We are moving into an era of "Digital PR" rather than "Link Building." It’s about being part of the conversation. If people are searching for your brand name specifically, that is a much stronger signal to Google than any backlink. Navigational intent is the holy grail. If you can get people to search for "[Your Topic] + [Your Brand Name]," you’ve won. You’ve bypassed the need for the algorithm to "decide" if you’re relevant.
Actionable Steps for the New Era
Forget the old playbook. If you want to rank in a world where links are being murdered, you need a new strategy.
- Audit your current links. Use a tool like Ahrefs or Semrush, but don't just look at the numbers. Look at the traffic. If a site linking to you has zero traffic, that link is likely doing nothing for you. It might even be a liability.
- Double down on Video. YouTube is the second largest search engine. Google loves embedding videos in the SERPs. It’s a way to claim real estate that isn't dependent on traditional backlink structures.
- Optimize for "Answer Engine" optimization. Structure your content so it's easy for AI to parse. Use clear headings, bullet points (the kind that actually help humans), and concise summaries at the top of your pages.
- Prioritize User Experience (UX). If a user clicks your link and immediately bounces back to Google, you’ve failed. That "pogo-sticking" behavior is a clear signal to Google that your "authority" is fake.
The murder of the links isn't the end of the world. It’s just the end of an easy ride. The web is getting smarter, and we have to get smarter with it. Stop building links for robots and start building a reputation for people. If you do that, the algorithm will eventually follow, because at the end of the day, Google's only job is to follow the users.

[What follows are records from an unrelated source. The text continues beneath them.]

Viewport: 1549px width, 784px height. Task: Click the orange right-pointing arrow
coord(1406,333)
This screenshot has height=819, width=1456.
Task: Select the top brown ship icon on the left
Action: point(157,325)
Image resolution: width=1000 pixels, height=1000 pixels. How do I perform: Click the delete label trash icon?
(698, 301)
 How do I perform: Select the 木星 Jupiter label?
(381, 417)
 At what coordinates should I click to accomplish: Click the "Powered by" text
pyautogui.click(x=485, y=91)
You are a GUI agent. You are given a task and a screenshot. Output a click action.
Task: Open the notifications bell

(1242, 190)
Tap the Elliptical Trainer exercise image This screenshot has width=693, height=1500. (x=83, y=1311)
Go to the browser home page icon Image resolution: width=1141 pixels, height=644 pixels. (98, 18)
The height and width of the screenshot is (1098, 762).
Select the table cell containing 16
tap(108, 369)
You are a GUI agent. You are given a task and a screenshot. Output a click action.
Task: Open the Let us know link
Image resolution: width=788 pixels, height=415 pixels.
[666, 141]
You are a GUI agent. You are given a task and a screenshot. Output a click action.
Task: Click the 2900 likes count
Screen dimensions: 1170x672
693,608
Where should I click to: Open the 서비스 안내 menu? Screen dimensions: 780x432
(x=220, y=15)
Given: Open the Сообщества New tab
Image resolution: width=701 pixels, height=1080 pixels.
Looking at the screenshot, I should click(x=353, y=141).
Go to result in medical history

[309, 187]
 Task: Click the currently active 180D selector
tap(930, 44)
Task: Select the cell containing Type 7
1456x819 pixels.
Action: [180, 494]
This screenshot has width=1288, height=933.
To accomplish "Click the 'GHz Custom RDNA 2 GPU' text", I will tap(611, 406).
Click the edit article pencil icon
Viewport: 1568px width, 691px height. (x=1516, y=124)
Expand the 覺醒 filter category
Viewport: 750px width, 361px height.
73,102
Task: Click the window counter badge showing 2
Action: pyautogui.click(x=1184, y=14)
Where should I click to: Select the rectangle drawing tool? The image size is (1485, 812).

Shift your focus to becoming an "Entity" that Google cannot ignore. Document your expertise through original data and case studies. Ensure your authorship is verified across multiple platforms. This creates a "trust graph" that is far more resilient than a collection of links. Move away from the mindset of "how many links do I need" to "how much value am I adding to the index." When you become the definitive source of information on a topic, Google has no choice but to cite you, even in an AI-driven world.